07 settembre 2011

Simulazioni molecolari della mutazione F610A nell'AcrB.

simulazioni In questo lavoro vengono impiegate simulazioni di dinamica molecolare classica per comprendere l'effetto della sostituzione tra felinalanina e alanina, nella proteina di trasporto AcrB. Questa proteina, presente sulla membrana di molti batteri, tra cui l'Escherichia Coli, è chiamata "multi-drug-resistance (MDR) pump" in quanto è in grado di espellere una serie di composti, tra cui molti antibiotici, aventi caratteristiche chimiche e strutturali molto diverse fra loro.
"Il fenomeno della MDR - spiega Attilio Vittorio Vargiu (SLACS & Department of Physics, University of Cagliari) - è coinvolto nella resistenza batterica ai vecchi e nuovi antibiotici, un fenomeno che sta assumendo dimensioni preoccupanti in diversi continenti. Si ritiene che la proteina AcrB espella i substrati tramite un meccanismo di rotazione funzionale. Infatti essa è composta da tre unità distinte (anch'esse proteine identiche fra loro) che assumono in maniera sequenziale e organizzata diverse conformazioni, funzionali all'espulsione delle sostanze nocive dall'interno della membrana batterica. La mutazione studiata in questo lavoro, che inibisce l'espulsione, riguarda l'amminoacido numero 610 (F610A per l'appunto)".
Numerosi lavori sperimentali indicano che questa mutazione inibisce l'azione dell'AcrB indipendentemente dall'antibiotico considerato. "Tuttavia - sottolinea Vargiu - attualmente non si conosce il meccanismo molecolare all'origine di questo effetto, e il nostro studio consiste proprio nel confrontare i movimenti subiti da un antibiotico, la doxorubicina, nella proteina mutata e non. Abbiamo così scoperto che la mutazione aumenta considerevolmente l'affinità dell'antibiotico per il sito di legame nell'AcrB, e quindi la sua espulsione sarà più difficile. Abbiamo anche ipotizzato un secondo meccanismo per il quale l'antibiotico potrebbe comportarsi da inibitore della proteina mutata".
Questo lavoro, frutto di una collaborazione internazionale, apre la strada a nuovi esperimenti che possono confermare queste ipotesi.
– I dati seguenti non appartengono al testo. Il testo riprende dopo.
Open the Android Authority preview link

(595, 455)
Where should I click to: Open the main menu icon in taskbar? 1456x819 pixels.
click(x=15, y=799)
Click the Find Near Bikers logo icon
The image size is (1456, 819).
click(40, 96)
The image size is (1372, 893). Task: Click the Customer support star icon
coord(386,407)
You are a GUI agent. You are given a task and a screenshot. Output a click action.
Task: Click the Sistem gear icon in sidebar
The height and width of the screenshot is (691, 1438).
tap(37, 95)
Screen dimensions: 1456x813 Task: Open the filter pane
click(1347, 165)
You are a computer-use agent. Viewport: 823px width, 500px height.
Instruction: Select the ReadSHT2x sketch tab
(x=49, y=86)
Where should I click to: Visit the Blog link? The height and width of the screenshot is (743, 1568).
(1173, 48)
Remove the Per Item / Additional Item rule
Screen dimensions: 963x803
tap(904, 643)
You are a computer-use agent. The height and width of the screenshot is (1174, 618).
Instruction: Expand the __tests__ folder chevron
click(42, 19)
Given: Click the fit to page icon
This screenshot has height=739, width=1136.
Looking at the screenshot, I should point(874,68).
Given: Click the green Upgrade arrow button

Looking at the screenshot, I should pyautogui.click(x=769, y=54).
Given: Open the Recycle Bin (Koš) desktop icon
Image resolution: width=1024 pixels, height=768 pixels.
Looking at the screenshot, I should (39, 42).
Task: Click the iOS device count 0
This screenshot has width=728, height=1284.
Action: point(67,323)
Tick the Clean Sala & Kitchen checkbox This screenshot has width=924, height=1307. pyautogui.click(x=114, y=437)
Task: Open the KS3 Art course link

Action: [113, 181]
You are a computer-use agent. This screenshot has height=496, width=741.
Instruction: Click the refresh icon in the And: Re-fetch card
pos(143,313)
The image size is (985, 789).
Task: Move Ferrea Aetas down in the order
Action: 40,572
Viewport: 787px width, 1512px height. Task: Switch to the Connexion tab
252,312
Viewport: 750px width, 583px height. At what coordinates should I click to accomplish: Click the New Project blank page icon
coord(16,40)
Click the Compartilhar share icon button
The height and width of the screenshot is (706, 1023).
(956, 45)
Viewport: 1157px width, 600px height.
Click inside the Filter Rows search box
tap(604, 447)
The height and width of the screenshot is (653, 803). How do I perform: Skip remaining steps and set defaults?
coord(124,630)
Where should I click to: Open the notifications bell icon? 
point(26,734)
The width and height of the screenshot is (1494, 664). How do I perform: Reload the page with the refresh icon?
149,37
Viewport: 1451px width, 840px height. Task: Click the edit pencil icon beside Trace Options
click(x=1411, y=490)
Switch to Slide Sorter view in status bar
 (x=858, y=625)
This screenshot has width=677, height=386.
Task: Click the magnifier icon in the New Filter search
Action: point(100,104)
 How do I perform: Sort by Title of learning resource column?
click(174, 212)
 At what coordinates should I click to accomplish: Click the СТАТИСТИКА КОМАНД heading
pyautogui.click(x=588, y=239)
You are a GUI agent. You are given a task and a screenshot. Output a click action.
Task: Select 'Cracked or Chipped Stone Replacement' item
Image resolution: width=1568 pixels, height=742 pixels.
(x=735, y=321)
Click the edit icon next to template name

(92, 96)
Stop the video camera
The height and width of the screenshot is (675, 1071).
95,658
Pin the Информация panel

Effect of the F610A Mutation on Substrate Extrusion in the AcrB Transporter: Explanation and Rationale by Molecular Dynamics Simulations
Vargiu AV, Collu F, Schulz R, Pos KM, Zacharias M, Kleinekathöfer U, Ruggerone P.
CNR-IOM, Unità SLACS, S.P. Monserrato (CA), Sardinia Island, Italy
School of Engineering and Science, Jacobs University Bremen, Germany
Cluster of Excellence Frankfur, Macromolecular Complexes and Institute of Biochemistry, Goethe University Frankfurt, Germany
Physik-Department, Technische Universitt München, Germany
Abstract
The tripartite efflux pump AcrAB-TolC is responsible for the intrinsic and acquired multidrug resistance in Escherichia coli. Its active part, the homotrimeric transporter AcrB, is in charge of the selective binding of substrates and energy transduction. The mutation F610A has been shown to significantly reduce the minimum inhibitory concentration of doxorubicin and many other substrates, although F610 does not appear to interact strongly with them. Biochemical study of transport kinetics in AcrB is not yet possible, except for some β-lactams, and other techniques should supply this important information. Therefore, in this work, we assess the impact of the F610A mutation on the functionality of AcrB by means of computational techniques, using doxorubicin as substrate. We found that the compound slides deeply inside the binding pocket after mutation, increasing the strength of the interaction. During subsequent conformational alterations of the transporter, doxorubicin was either not extruded from the binding site or displaced along a direction other than the one associated with extrusion. Our study indicates how subtle interactions determine the functionality of multidrug transporters, since decreased transport might not be simplistically correlated to decreased substrate binding affinity.